Proses Hukum dan Potensi Hukuman (Mei 2025)
Para tersangka menghadapi tuntutan berat dengan ancaman hukuman hingga 20 tahun penjara, bahkan Jaksa Agung mempertimbangkan hukuman mati bagi pelaku utama.
Awal Pengungkapan (Januari 2025)
Kejagung mulai menyelidiki dugaan korupsi dalam impor minyak mentah dan produk kilang oleh Pertamina. Indikasi awal muncul dari laporan internal mengenai ketidaksesuaian volume impor minyak dan pembayaran yang tidak wajar.
Penggeledahan dan Penyitaan Barang Bukti (Februari 2025)
Penyidik melakukan penggeledahan di beberapa kantor Pertamina serta kantor Direktorat Jenderal Minyak dan Gas Bumi. Berbagai dokumen transaksi dan alat bukti digital disita sebagai bagian dari investigasi.
Penetapan Tersangka (Februari 2025)
Kejagung mengumumkan sembilan tersangka yang terdiri dari petinggi Pertamina dan pihak swasta. Mereka diduga bekerja sama dalam mengatur tender impor minyak serta manipulasi spesifikasi BBM yang dijual di pasaran.
Pemeriksaan Pejabat dan Mantan Komisaris (Maret 2025)
....................
Tugas latihan 1:
Tentukan apakah setiap pernyataan berikut sesuai dengan teks kronologi kasus impor minyak. Jawab ya atau tidak, lalu kutip kata-kata dari teks yang menentukannya. (a) Kejagung mengumumkan sembilan tersangka. (b) Penggeledahan kantor Pertamina dilakukan pada Januari 2025. (c) Ancaman hukuman penjara bagi para tersangka paling lama 10 tahun.

Butir-butir dalam kumpulan data
....................
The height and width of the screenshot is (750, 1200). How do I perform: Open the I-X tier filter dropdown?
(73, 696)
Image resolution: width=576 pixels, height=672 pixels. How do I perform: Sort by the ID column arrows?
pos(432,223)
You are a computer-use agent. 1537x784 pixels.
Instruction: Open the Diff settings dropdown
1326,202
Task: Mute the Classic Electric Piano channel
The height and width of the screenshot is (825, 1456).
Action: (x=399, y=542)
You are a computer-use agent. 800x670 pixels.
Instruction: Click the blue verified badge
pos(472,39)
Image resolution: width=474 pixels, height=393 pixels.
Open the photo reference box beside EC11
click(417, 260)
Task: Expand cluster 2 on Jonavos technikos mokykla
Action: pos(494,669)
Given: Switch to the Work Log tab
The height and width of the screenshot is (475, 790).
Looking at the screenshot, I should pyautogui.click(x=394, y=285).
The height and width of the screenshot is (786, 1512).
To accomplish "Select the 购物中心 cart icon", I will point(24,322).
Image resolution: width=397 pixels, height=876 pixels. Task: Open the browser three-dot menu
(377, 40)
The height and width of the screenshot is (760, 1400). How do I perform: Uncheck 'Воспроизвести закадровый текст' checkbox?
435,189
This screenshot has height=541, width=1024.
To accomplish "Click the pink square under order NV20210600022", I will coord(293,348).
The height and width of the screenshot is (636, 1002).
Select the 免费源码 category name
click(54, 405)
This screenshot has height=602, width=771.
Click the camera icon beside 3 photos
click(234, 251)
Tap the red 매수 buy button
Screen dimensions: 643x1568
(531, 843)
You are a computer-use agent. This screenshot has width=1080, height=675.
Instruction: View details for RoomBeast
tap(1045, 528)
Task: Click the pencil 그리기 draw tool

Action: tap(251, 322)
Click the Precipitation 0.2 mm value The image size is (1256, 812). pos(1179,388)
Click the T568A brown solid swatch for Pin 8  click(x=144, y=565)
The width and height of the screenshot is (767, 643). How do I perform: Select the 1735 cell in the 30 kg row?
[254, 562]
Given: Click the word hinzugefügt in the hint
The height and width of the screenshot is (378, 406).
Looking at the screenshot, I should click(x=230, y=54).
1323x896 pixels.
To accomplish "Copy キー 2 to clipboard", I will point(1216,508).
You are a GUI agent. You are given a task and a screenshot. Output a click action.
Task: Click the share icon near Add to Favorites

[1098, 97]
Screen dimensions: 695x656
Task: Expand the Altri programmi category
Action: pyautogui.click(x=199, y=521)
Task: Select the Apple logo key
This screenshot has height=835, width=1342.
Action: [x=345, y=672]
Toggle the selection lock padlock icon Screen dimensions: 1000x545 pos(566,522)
....................
Tugas latihan 2:
Masukkan baris-baris entri ke dalam tabel Markdown dengan kolom No dan Isi Baris. Mulailah dari baris pertama entri dan berhentilah setelah baris yang memuat "tap(1045, 528)", lalu lewati baris kosong.

Jawaban lengkap 1:
(a) Ya: "Kejagung mengumumkan sembilan tersangka"
(b) Tidak: "Penggeledahan dan Penyitaan Barang Bukti (Februari 2025)"
(c) Tidak: "ancaman hukuman hingga 20 tahun penjara"

Jawaban lengkap 2:
| No | Isi Baris |
|---|---|
| 1 | The height and width of the screenshot is (750, 1200). How do I perform: Open the I-X tier filter dropdown? |
| 2 | (73, 696) |
| 3 | Image resolution: width=576 pixels, height=672 pixels. How do I perform: Sort by the ID column arrows? |
| 4 | pos(432,223) |
| 5 | You are a computer-use agent. 1537x784 pixels. |
| 6 | Instruction: Open the Diff settings dropdown |
| 7 | 1326,202 |
| 8 | Task: Mute the Classic Electric Piano channel |
| 9 | The height and width of the screenshot is (825, 1456). |
| 10 | Action: (x=399, y=542) |
| 11 | You are a computer-use agent. 800x670 pixels. |
| 12 | Instruction: Click the blue verified badge |
| 13 | pos(472,39) |
| 14 | Image resolution: width=474 pixels, height=393 pixels. |
| 15 | Open the photo reference box beside EC11 |
| 16 | click(417, 260) |
| 17 | Task: Expand cluster 2 on Jonavos technikos mokykla |
| 18 | Action: pos(494,669) |
| 19 | Given: Switch to the Work Log tab |
| 20 | The height and width of the screenshot is (475, 790). |
| 21 | Looking at the screenshot, I should pyautogui.click(x=394, y=285). |
| 22 | The height and width of the screenshot is (786, 1512). |
| 23 | To accomplish "Select the 购物中心 cart icon", I will point(24,322). |
| 24 | Image resolution: width=397 pixels, height=876 pixels. Task: Open the browser three-dot menu |
| 25 | (377, 40) |
| 26 | The height and width of the screenshot is (760, 1400). How do I perform: Uncheck 'Воспроизвести закадровый текст' checkbox? |
| 27 | 435,189 |
| 28 | This screenshot has height=541, width=1024. |
| 29 | To accomplish "Click the pink square under order NV20210600022", I will coord(293,348). |
| 30 | The height and width of the screenshot is (636, 1002). |
| 31 | Select the 免费源码 category name |
| 32 | click(54, 405) |
| 33 | This screenshot has height=602, width=771. |
| 34 | Click the camera icon beside 3 photos |
| 35 | click(234, 251) |
| 36 | Tap the red 매수 buy button |
| 37 | Screen dimensions: 643x1568 |
| 38 | (531, 843) |
| 39 | You are a computer-use agent. This screenshot has width=1080, height=675. |
| 40 | Instruction: View details for RoomBeast |
| 41 | tap(1045, 528) |